Someone else not listed that comes to my mind is Iain Dowie, he seems to have bounced around a few clubs and very soon their league position has plummetted.

In a similar vein I heard that Wolves latest interest is Gary Megson:laugh: Well if he goes there, that is Championship football guaranteed for them signed, sealed and delivered.
 




ROSM

Well-known member
Dec 26, 2005
6,776
Just far enough away from LDC
Alan Ball told the man city players on his first day 'I'm a winner. I always win. I won the world cup. None of you can match that yet, but if you listen to me you can get better and then who knows?'

My own vote would be for Jeff Wood in Brighton terms. Globally, got to be John Sitton especially when you think what Chris Turner achieved without him.
 






Kumquat

New member
Mar 2, 2009
4,459
Blimey. 37 post and no one has mentioned Gazza. Souness for me though for continually coming back and being shit. oh and Terry Butcher.
 




Seagull58

In the Algarve
Jan 31, 2012
8,516
Vilamoura, Portugal
Blimey. 37 post and no one has mentioned Gazza. Souness for me though for continually coming back and being shit. oh and Terry Butcher.

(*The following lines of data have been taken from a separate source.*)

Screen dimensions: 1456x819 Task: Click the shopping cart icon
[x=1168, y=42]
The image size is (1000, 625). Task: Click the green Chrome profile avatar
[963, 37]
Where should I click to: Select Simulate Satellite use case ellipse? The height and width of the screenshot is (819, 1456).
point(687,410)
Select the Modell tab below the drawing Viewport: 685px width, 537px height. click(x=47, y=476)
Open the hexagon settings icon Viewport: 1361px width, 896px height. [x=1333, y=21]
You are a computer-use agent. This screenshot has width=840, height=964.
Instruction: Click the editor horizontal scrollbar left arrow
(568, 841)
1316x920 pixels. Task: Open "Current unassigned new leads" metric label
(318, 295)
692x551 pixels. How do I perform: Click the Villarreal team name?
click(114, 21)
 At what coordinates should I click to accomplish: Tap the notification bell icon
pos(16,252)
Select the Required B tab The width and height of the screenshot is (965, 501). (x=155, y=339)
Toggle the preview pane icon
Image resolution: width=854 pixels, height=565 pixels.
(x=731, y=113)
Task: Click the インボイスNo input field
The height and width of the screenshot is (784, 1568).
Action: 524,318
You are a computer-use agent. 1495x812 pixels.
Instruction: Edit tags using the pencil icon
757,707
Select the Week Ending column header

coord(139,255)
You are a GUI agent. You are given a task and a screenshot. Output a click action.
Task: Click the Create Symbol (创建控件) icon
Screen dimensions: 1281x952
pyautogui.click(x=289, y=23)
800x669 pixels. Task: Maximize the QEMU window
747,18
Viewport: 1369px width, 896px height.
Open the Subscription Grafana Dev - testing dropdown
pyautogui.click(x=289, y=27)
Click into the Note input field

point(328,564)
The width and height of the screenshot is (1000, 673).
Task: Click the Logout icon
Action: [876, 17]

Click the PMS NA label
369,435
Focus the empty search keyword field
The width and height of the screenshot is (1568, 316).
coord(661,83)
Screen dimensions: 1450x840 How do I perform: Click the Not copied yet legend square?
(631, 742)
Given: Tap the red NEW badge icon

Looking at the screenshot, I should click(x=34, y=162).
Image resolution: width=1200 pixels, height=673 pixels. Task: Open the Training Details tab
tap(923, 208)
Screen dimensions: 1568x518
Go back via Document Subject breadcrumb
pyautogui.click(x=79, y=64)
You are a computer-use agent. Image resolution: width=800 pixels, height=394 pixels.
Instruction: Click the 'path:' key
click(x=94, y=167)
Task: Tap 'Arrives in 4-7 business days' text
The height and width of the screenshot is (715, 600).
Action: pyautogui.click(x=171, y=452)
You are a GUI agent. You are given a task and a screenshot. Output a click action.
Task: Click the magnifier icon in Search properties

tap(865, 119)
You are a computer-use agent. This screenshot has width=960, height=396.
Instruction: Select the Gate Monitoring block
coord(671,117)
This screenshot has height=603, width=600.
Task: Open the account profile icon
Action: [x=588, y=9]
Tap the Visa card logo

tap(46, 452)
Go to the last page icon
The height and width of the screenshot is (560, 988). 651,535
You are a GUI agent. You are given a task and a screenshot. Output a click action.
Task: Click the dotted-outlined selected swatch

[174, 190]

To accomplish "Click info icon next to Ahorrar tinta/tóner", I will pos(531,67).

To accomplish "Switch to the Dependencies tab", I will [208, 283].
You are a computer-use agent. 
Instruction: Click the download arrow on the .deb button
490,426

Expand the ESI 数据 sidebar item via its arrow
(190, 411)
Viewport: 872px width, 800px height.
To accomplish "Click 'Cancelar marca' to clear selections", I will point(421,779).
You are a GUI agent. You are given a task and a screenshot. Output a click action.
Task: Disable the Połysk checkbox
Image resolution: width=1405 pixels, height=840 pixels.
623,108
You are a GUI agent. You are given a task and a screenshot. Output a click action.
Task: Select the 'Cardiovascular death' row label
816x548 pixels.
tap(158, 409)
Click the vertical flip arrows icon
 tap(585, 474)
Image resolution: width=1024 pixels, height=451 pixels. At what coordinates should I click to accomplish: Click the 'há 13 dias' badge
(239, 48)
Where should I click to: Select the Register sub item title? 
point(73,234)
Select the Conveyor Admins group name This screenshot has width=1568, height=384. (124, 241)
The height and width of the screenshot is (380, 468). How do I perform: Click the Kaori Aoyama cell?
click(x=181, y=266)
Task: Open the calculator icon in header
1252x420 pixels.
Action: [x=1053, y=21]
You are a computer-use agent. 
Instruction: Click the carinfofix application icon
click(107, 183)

Gazza was the first name that came into my head. Sacked for being too pissed to work. What an amazing footballer though. Tragic that we didn't go to the 1994 World Cup and then he was on the bottle before the 1998 World Cup and Hoddle dumped him.
 


andybaha

Active member
Jan 3, 2007
737
Piddinghoe
I give you a Uruguyan manager named Danny Bergara.

He was manager of Doncaster Rovers during the 1997-98 season when they were relegated to the Conference. They set the record for getting the least points, winning the least games and having the worst ever goal difference of -83.

There was a documentary called They Think It's All Rovers which documented this momentous season. In it Danny Bergara is shown as being somewhat confused with only a basic understanding of English. In one scene he comes up with the idea of the players wearing their shirts (1-11) out of sequence to confuse the opposition. The only problem is that he didn't actually know the players by their faces only their numbers, so the most confused person in the ground was DB himself and he ended up substituting the wrong player.

He should be regarded as an Albion legend because if Donny weren't so shite that season we'd have been odds on to go down to the Conference as we only picked up a few points more than them.